## To do:
Skip the pictures. Quote every line below, exactly, from the one with "This screenshot has height=954, width=1166." through the final line.

## Exercise materials:
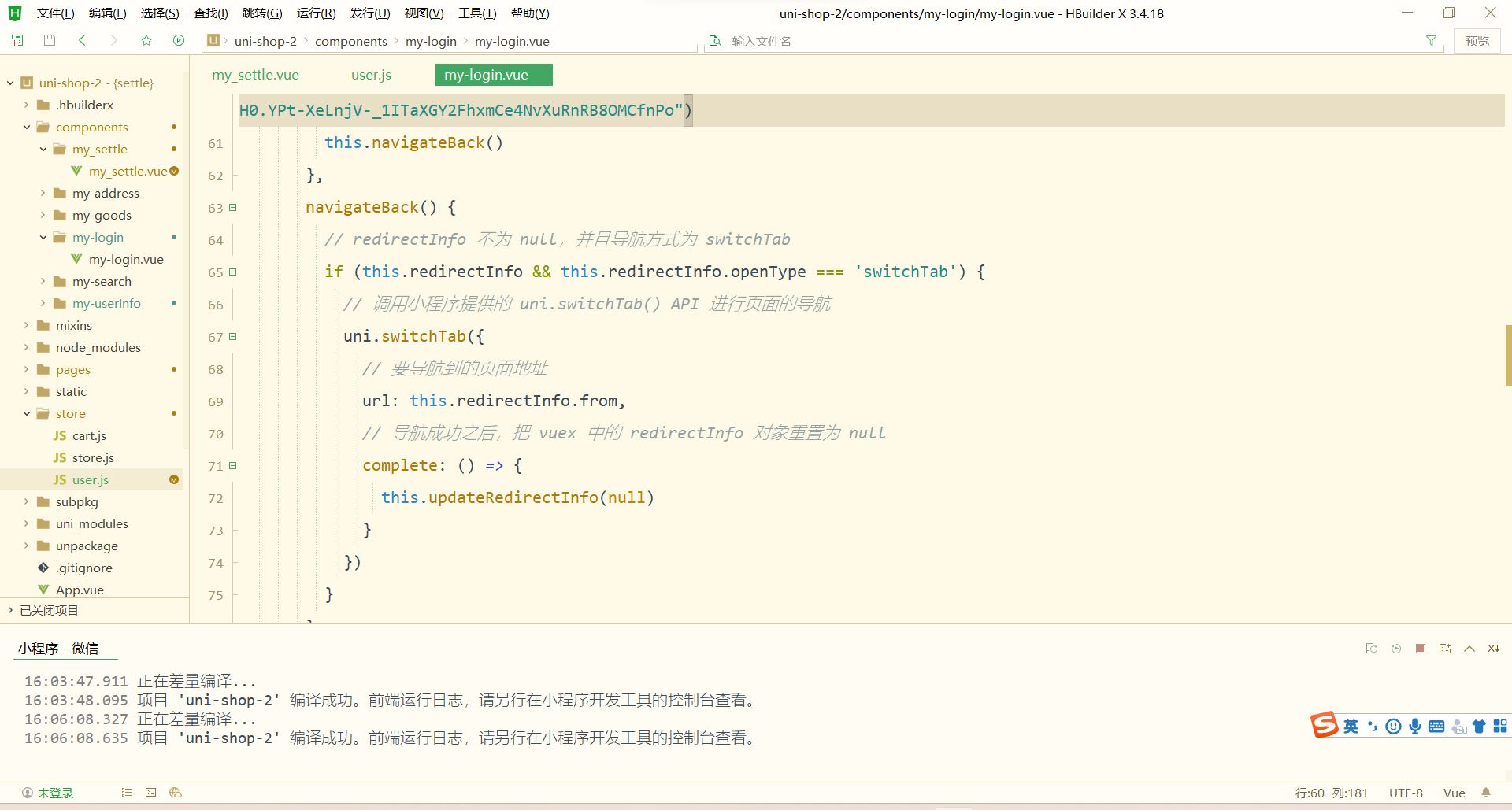This screenshot has height=810, width=1512.
Task: Stop the running compilation with red square icon
Action: click(1421, 648)
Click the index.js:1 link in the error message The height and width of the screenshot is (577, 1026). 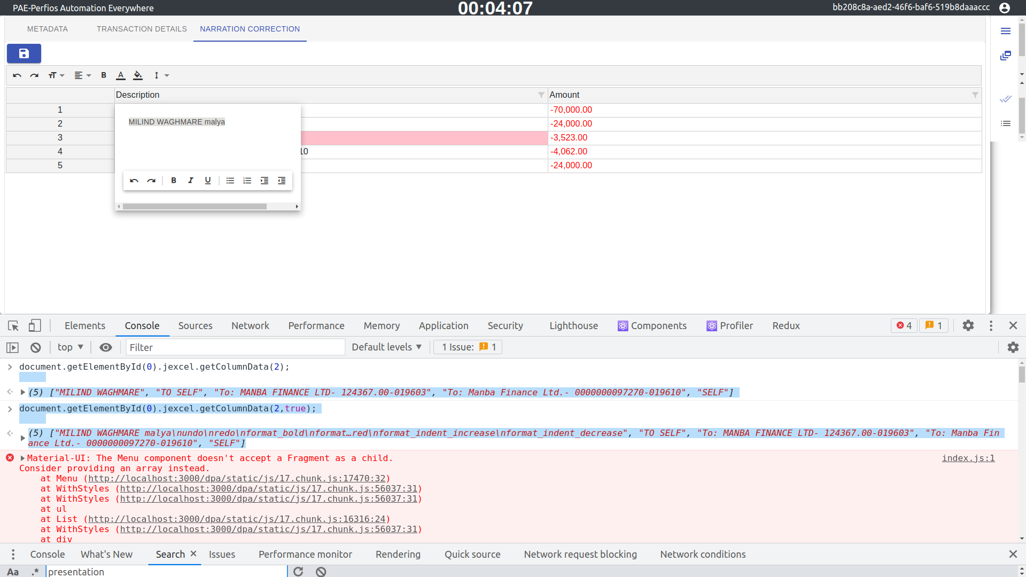[968, 458]
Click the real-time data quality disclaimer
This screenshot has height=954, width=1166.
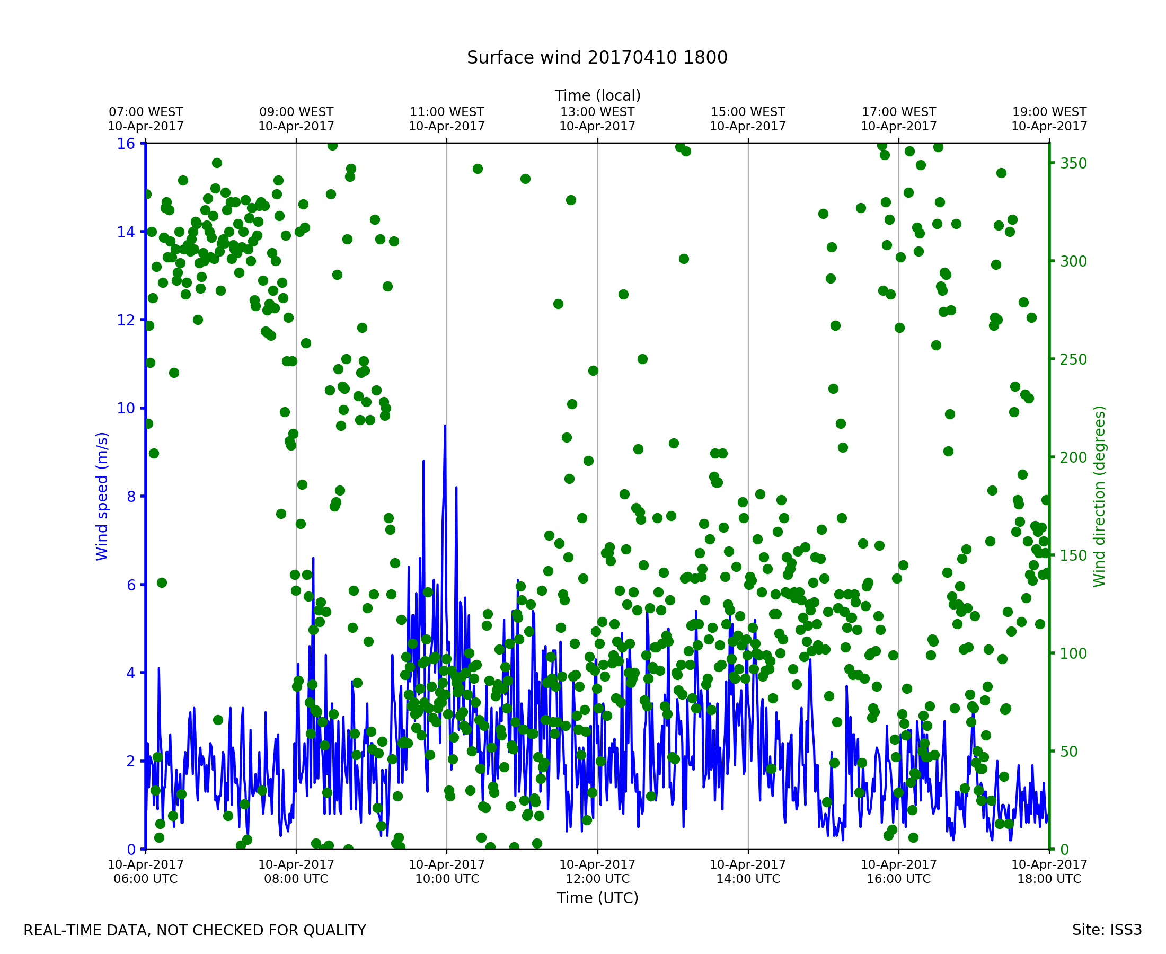click(195, 930)
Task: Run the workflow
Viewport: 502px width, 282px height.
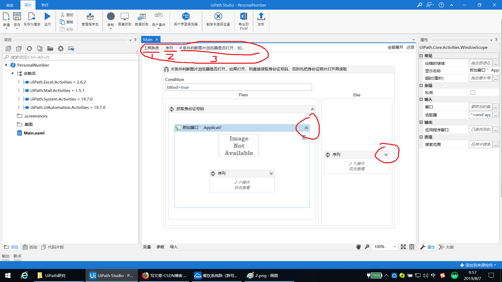Action: coord(47,18)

## Task output:
This screenshot has height=954, width=1166.
click(195, 930)
Task: Run the workflow
Viewport: 502px width, 282px height.
Action: coord(47,18)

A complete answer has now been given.